The bye week could help Tennessee's offense. Quarterback Marcus Mariota, who played the team's previous two games with a hamstring injury, should in theory be more mobile and be able to run when needed. Rookie receiver Corey Davis (hamstring) appears likely to return after missing the past five games.
Time off could also lead to a return of a key man in the Titans' secondary. Safety Johnathan Cyprien (hamstring) is back on the practice field and might be able to return in a limited role. Cyprien, who has the reputation as a big hitter, hasn't played since Week 1.
Defense rescued the Titans in a 12-9 overtime win two weeks ago at Cleveland. Safety Kevin Byard intercepted three passes, while Brian Orakpo and Derrick Morgan teamed up for a critical sack -- just their 11th of the year -- that led to a field-position advantage for their final possession.
Tennessee managed just enough yardage to position Ryan Succop for a game-winning 47-yard field goal, his 55th consecutive conversion inside 50 yards.
"Personally, I don't think we've scratched the surface," wide receiver Rishard Matthews said.
Baltimore enters with its own sense of urgency, as it sits two games behind the Pittsburgh Steelers in the AFC North. The Ravens got back to .500 with a 40-0 rout of the Miami Dolphins on Oct. 26, getting a pair of pick-sixes and running the ball well against one of the league's top five rushing defenses.
The Ravens also escaped a potential season-altering injury to quarterback Joe Flacco. He was knocked out just before halftime on a dangerous hit by linebacker Kiko Alonso that didn't draw a flag and bloodied Flacco, who sat out the game's remainder with a concussion.
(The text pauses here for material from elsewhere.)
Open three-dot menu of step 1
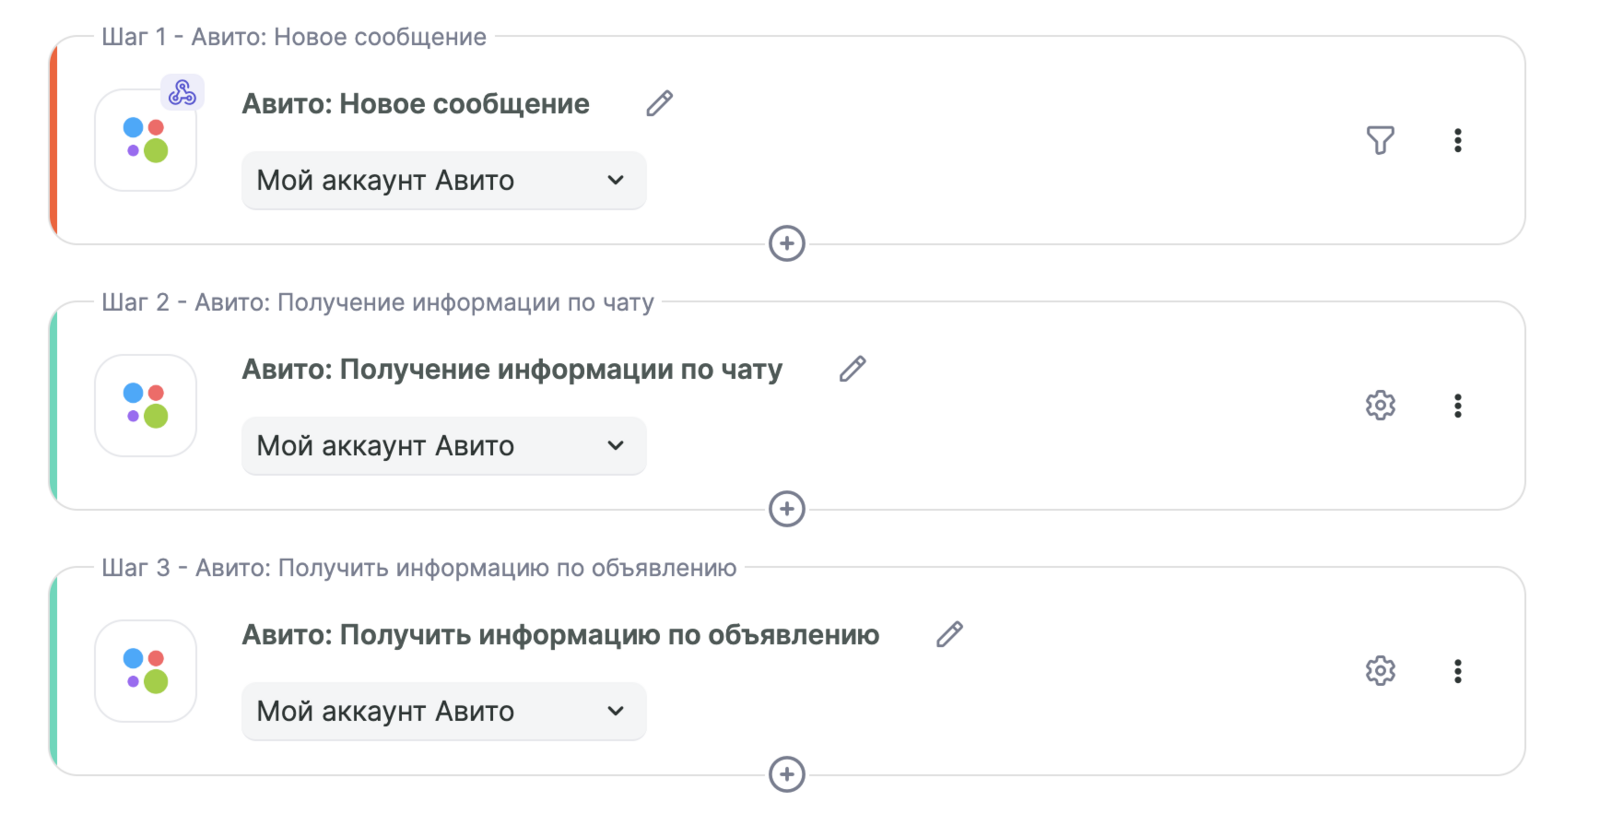 1457,140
Baltimore coach John Harbaugh indicated that Flacco passed through the concussion protocol and should be able to play on Sunday.
"The biggest thing is Joe's fine and he's healthy and we're going to have him ready for Sunday," Ravens linebacker C.J. Mosley said.
Baltimore's offense needs all the help it can get. Even with the emergence of Alex Collins, who is ninth in the NFL with 478 rushing yards, the Ravens rank 27th in total offense. Their passing game is dead last at only 1,223 yards, although injuries to the offensive line, receivers and Flacco offer at least some excuse.
Tight end Nick Boyle (toe), who has 18 catches for 138 yards, didn't practice on Wednesday, and his status for Sunday wasn't known. If Boyle can't play, it would leave Baltimore thin at a position where it doesn't have much depth at this stage.
The big key for the Ravens, though, will be how well their front seven stands up against the Titans' power running game. Even though Baltimore has two shutouts this year and leads the NFL in takeaways, the Ravens are ranked only 22nd in total defense and have at times been susceptible to the running game.
"Our focus needs to be on one thing -- one 3 1/2-hour block of time on Sunday afternoon down in Nashville," Harbaugh said. "This is what we have to focus on. We have to get ready for that. All other considerations or conversations are really irrelevant to what we are trying to accomplish."